Written By: Andrew Kuykendall, MD; Katherine Tobon, PharmD, BCOP; Syeda Saba Kareem PharmD, BCOP
Moffitt Cancer Center


Description: This PQI will discuss the initiation and management of patients receiving avapritinib for Advanced Systemic Mastocytosis

Background: Avapritinib is a potent tyrosine kinase inhibitor that targets platelet-derived growth factor receptor alpha (PDGFRA) and KIT exon mutants. KIT D816V mutation is expressed in 90-95% of patients with advanced systemic mastocytosis, and results in autophosphorylation and increased survival of neoplastic mast cells. Avapritinib selectively targets and inhibits the autophosphorylation of KIT D816V mutation. Initially approved for the treatment of unresectable and metastatic gastrointestinal stromal tumor (GIST) harboring PDGFRA mutations, avapritinib was approved in June 2021 for adult patients with advanced systemic mastocytosis (AdvSM), a category that includes aggressive systemic mastocytosis (ASM), systemic mastocytosis with an associated hematological neoplasm (SM-AHN), and mast cell leukemia (MCL).

Avapritinib was approved for AdvSM based on a phase I EXPLORER trial, and a phase 2 PATHFINDER trial which included adult patients with AdvSM (including ASM, SM-AHN, MCL) or relapsed/refractory myeloid malignancies. Fifty-three patients were evaluable for response across the two trials, 47% of patients had prior midostaurin use and 40% had ongoing corticosteroid use.  The overall response rate (ORR) was 57% which included 28% of patients who had complete response (CR) or CR with partial recovery of peripheral blood counts (CRh). The ORR was 72.2% (95% CI 46.5-90.3%) in treatment-naïve patients (n=18) and 48.6% (95%CI 34.1-66^%) in patients with prior antineoplastic therapy including midostaurin (n=35). Median time to response was 2.1 months, and median duration of response was 38.3 months (95% CI: 19 months – not estimable). In the EXPLORER trial, non-traumatic intracranial bleeding (ICB) occurred in 8% of all patients, and in 44% of patients with platelets < 50 x 109/L. Considering this, patients with platelets < 50 x 109/L were excluded from the PATHFINDER trial.

Safety was evaluated in 131 patients in both trials including 80 patients who received the starting dose of 200 mg daily. The most common non-hematological adverse events (incidence >20%) included periorbital edema, peripheral edema, diarrhea, nausea, and fatigue. The most common grade 3 toxicities included anemia, thrombocytopenia, and neutropenia. Dose interruption occurred in 60% of patients and 68% patients required a dose reduction.

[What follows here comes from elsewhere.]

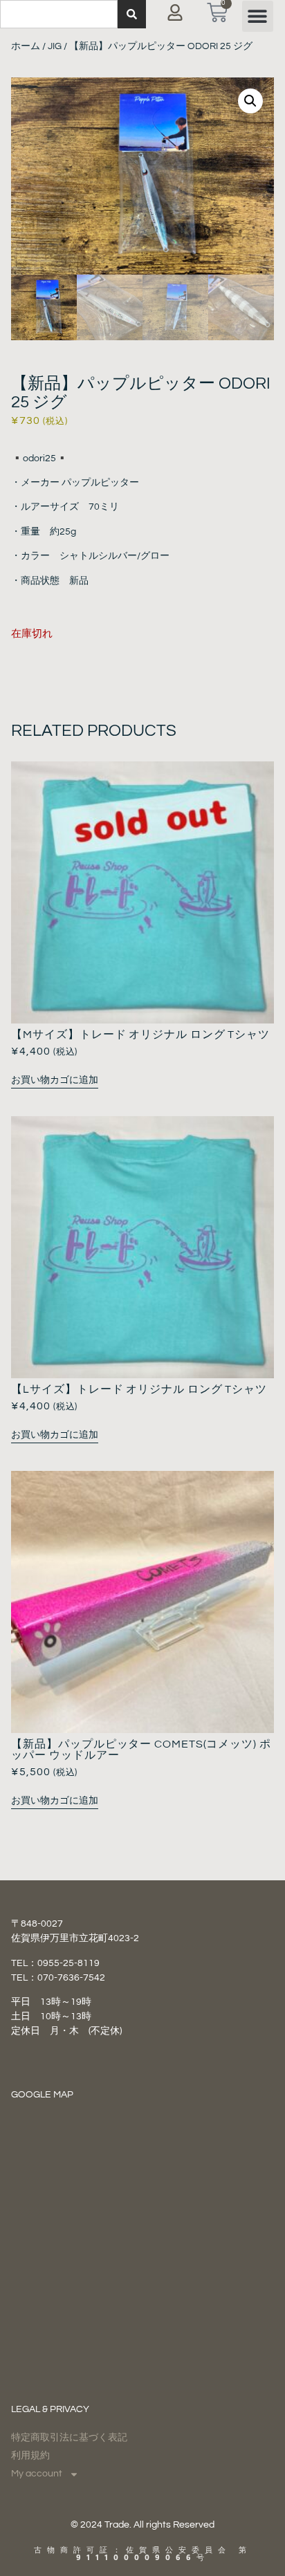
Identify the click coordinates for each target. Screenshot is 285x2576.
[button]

Among the 749 patients that received avapritinib, intracranial hemorrhage (ICH) occurred in 2.9% of patients; with <1% experiencing a serious ICH. Cognitive effects including memory impairment, cognitive disorder, confusion, delirium, and disorientation occurred in 39% of patients (3% being grade 3 or higher).


PQI Process: Upon receiving a prescription for avapritinib:

  • Confirm diagnosis for AdvSM
  • Avapritinib is not recommended for in patients with platelet counts of < 50,000/mm3
  • Verify dose – usual dose for AdvSM is 200 mg orally once daily which differs from usual dose for GIST which is 300 mg orally once daily
    • Dose should be taken on an empty stomach (1-hr prior or 2-hr after a meal)
  • Dose modifications for toxicity (AdvSM patients):
First Dose Reduction100 mg once daily
Second Dose Reduction50 mg once daily
Third Dose Reduction25 mg once daily
Fourth Dose ReductionPermanently discontinue
  • Assess drug-drug interactions
    • Avoid avapritinib administration with moderate or strong CYP3A4 inhibitors or inducers
    • If concomitant use of avapritinib with a moderate CYP3A4 inhibitor is unavoidable, reduce starting dose to avapritinib 50 mg once daily
  • Monitor Platelet Counts
    • Obtain platelet count every 2 weeks for the first 8 weeks
    • After 8 weeks, frequency of platelet count monitoring is dependent on the platelet count at that time:
      • Platelets < 75,000/mm3: monitor every 2 weeks
      • Platelets 75,000 – 100,000/mm3: monitor every 4 weeks
      • Platelets >100,000/mm3: monitor as clinically indicated
    • Dose modification for renal impairment:
      • No dose adjustment is recommended for patients with mild to moderate renal impairment
      • Not studied in patients with creatinine clearance < 30mL/min
    • Dose modification for hepatic impairment:
      • No dose adjustment is recommended for patients with mild to moderate hepatic impairment
      • Not studied in patients with total bilirubin > 3 times ULN
    • Dose modifications for specific adverse reactions


 Adverse EffectRecommendation
Intracranial HemorrhageAny Grade

·       Permanently discontinue

Central Nervous System Effects (memory impairment, cognitive disorder, confusion, disturbances in attention, amnesia, mental impairment, mental status changes, dementia, abnormal thinking, mental disorder, and retrograde amnesia)Grade 1

·       Continue avapritinib, reduce dose or withhold treatment until improvement to baseline or resolution of symptoms

·       Resume at same or reduced dose

Grade 2

·       Hold avapritinib until improvement to   baseline, Grade 1 or resolution of symptoms

·       Resume at same or reduced dose

Grade 2 or 3

·       Hold avapritinib until improvement to baseline, Grade 1 or resolution of symptoms

·       Resume at same or reduced dose

Grade 4

·       Permanently discontinue

Thrombocytopenia (platelet < 50,000/mm3)·       Hold avapritinib until resolution (platelet > 50,000/mm3)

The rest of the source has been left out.